During World War I, J. Gresham Machen worked with the YMCA behind the lines in France. From the conclusion of Letters from the Front: J. Gresham Machen’s Correspondence from World War I, ed. Barry Waugh (2012), we have the following paragraph on the influence World War I had on Machen.
War provides an opportunity for people to do things that they would never choose to do on their own. Though J. Gresham Machen’s service was that of a non-combatant, he was still faced with conditions that required a considerable ability to adapt to dangerous and culturally different situations. In France, Machen worshipped God as he had the opportunity in churches and special services. Surely, he would rather have been home in a Presbyterian
Church, but he made do with services offered by everything from the McCall Mission street preacher to a Roman Catholic chaplain. He was well educated and enjoying the fruit of his academic labors as a professor at Princeton Seminary, but his “Y” work would not at first allow him to use his gifts for the “religious work.” In the States, he enjoyed the privileges of his family estate as he traveled to Seal Harbor, Maine, for his summer vacations, and his finances were sufficient that he could shop at Brooks Brothers and have his suits tailor-made. Machine was always well-dressed in his homeland.

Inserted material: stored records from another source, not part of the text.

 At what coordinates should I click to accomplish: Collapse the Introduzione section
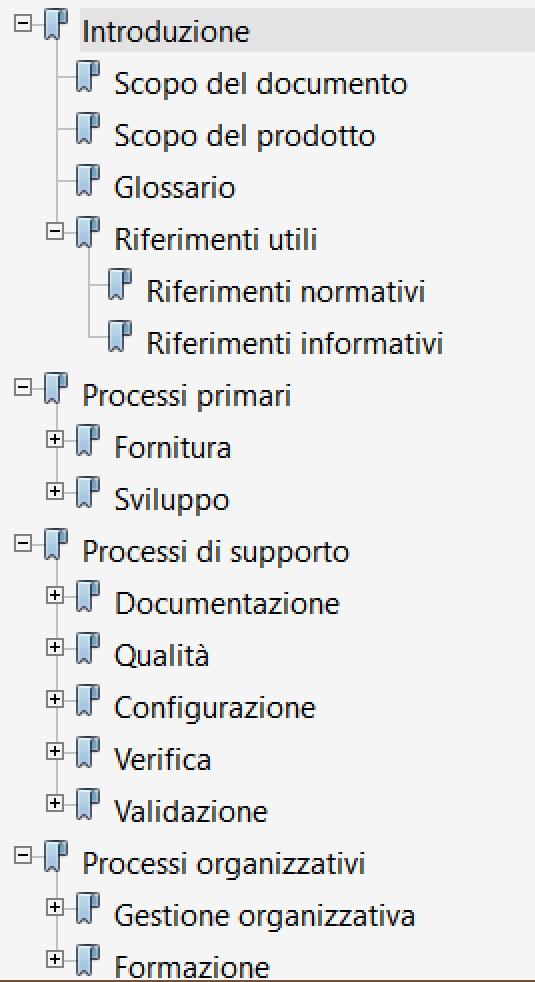[x=23, y=24]
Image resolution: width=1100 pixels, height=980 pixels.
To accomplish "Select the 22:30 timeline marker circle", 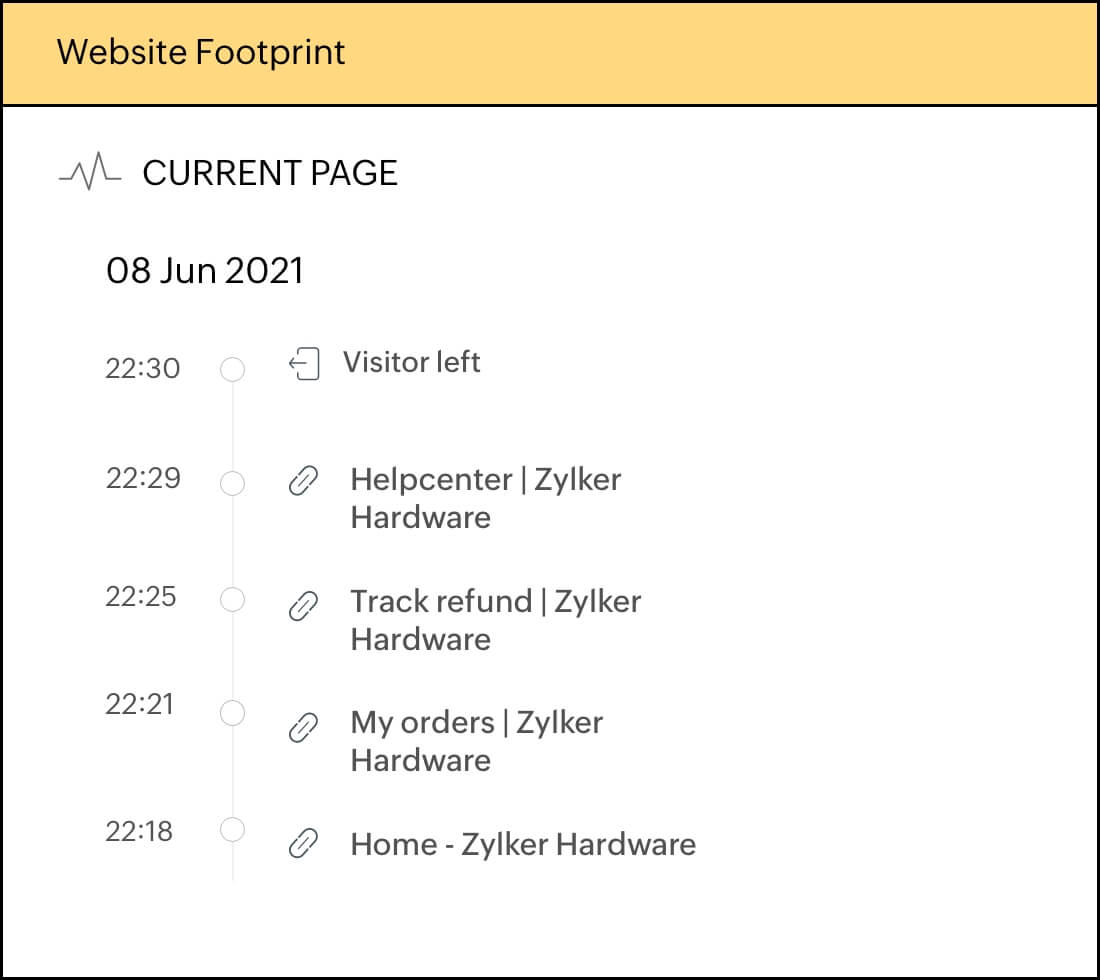I will pyautogui.click(x=232, y=370).
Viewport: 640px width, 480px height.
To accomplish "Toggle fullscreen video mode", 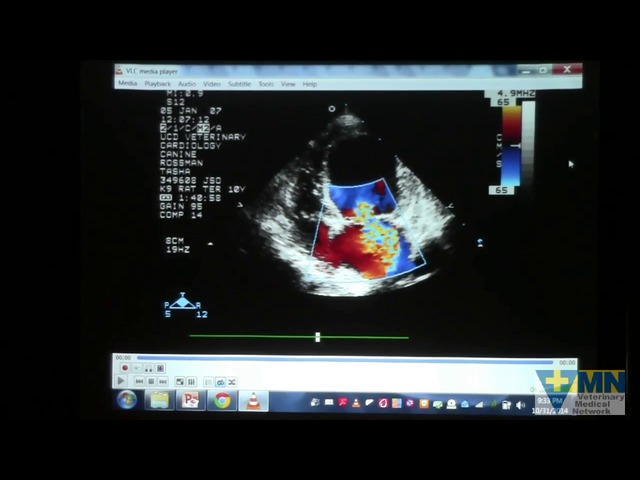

In France, he spent months in a wet wool uniform, the odor of which was further enhanced by his own filthy bod that had not been bathed in months. When he began work with the YMCA, his whole world was turned upside down just as were the worlds of the other countless AEF personnel and support organizations. Instead of riding a bicycle through the quaint village of Princeton, he was grabbing rides on ambulances, military trucks, trains, camionettes, and “Fords.” Machen enjoyed sports, but the sport he adapted to in France was trapping and killing rats. Instead of teaching Greek and New Testament studies in the classroom, he created opportunities, with varying degrees of success, to minister the Word of God to the soldiers. It must have been quite a scene to behold Dassy standing over a hot cauldron of chocolate in his matted and filthy uniform, greasy hair, and at times, unshaven beard. In all of this, Machen had adapted to a desperate situation in the hopes that by doing his bit and helping the soldiers in the First World War, the allied victory would deliver Europe from oppression and provide for a lasting peace. (pp. 322, 323)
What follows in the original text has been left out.